Many years ago a close friend and parishioner was given but a few short weeks to live from an especially aggressive form of cancer. His son called me not long after and was concerned that his dad was drinking a beer; something he had given up years before. The progeny was worried that the old man was slipping back into his alcoholic ways. How do you tell a person that their concern might be slightly misplaced? The cancer was unrelated to alcoholism and would kill him long before beer could destroy his life and relationships. How many times have clergy and medical professionals seen people in the last stages of lung cancer smoking a cigarette? Lots. It’s typical to hear the family say, “I wish dad would quit smoking.” The horse is already out of the barn, and dear old dad is going to quit smoking very, very, very soon whether he wants to or not.

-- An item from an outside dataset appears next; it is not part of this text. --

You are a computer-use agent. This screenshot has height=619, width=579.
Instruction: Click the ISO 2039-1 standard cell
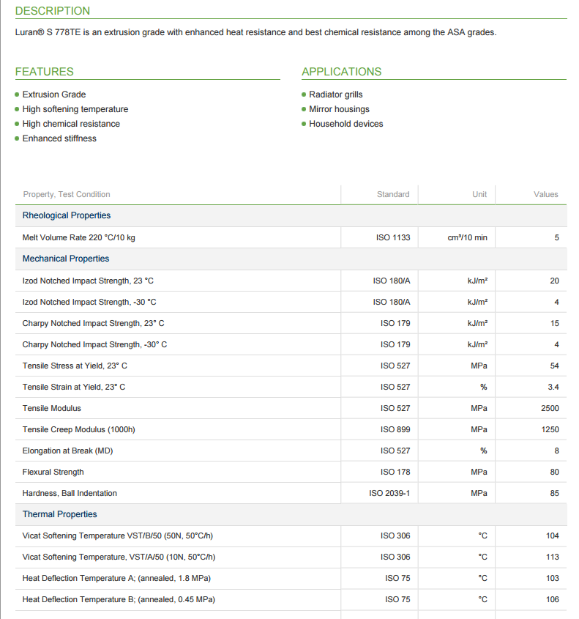click(x=389, y=493)
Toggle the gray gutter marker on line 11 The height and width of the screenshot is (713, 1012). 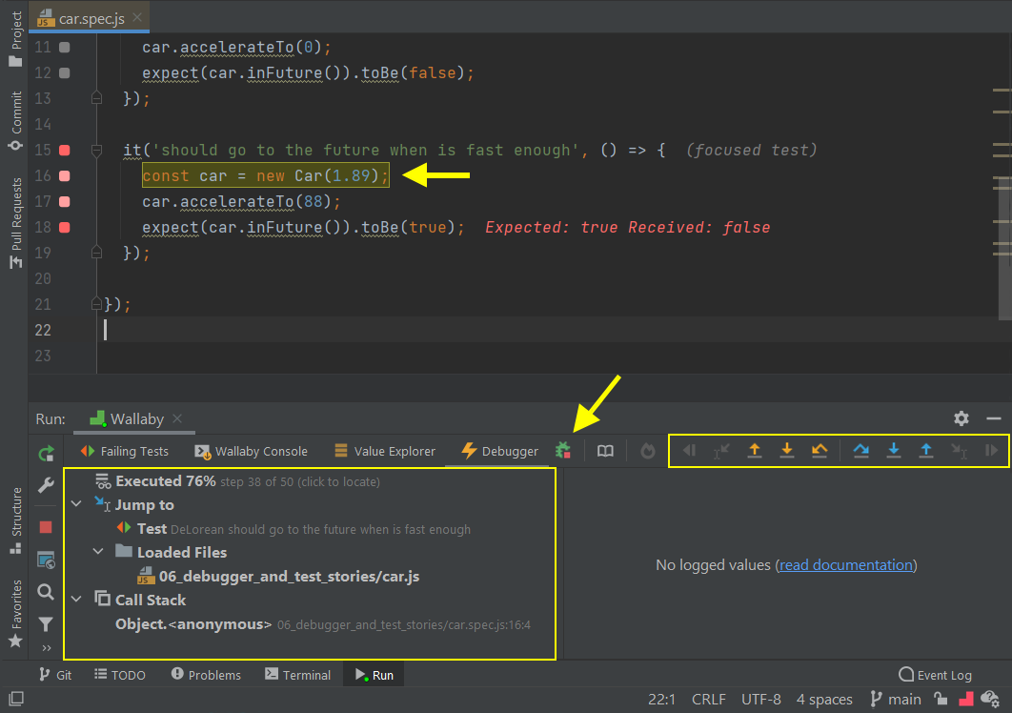point(65,48)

A personal favorite was another advanced age matron whose heart was giving out. She had a few days at best but wanted the solace of the sacraments of the Church. As I was about to give her Holy Communion in the form of Viaticum (for non-Catholics, this is your last Communion as opposed to your first Holy Communion. The word Viaticum freely translated means “one for the road”) the family stopped me, “Father, she has celiac disease and cannot have gluten.” Through experience you learn not to argue with grief, inanity and non-sequiturs while attending the dying. I went to the Church and retrieved from the tabernacle a low gluten host, trusting the lady would hold on to life while her family refused to kneel to the gods of gluten.
God bless the families of the dying; grief can cause confusion. However faith in God, faith in His love for the loved parent, grandparent, spouse or friend brings hope and clarity. Death is the passage to eternal life for those of us who believe and trust in Jesus. While it is painful to be parted from them, we take hope in the world to come where every tear will be wiped away and we will be together forever.
I’d say more but the cemetery is calling; they’re removing a cedar tree from near my gravesite. It was at my request, I’m allergic to cedar.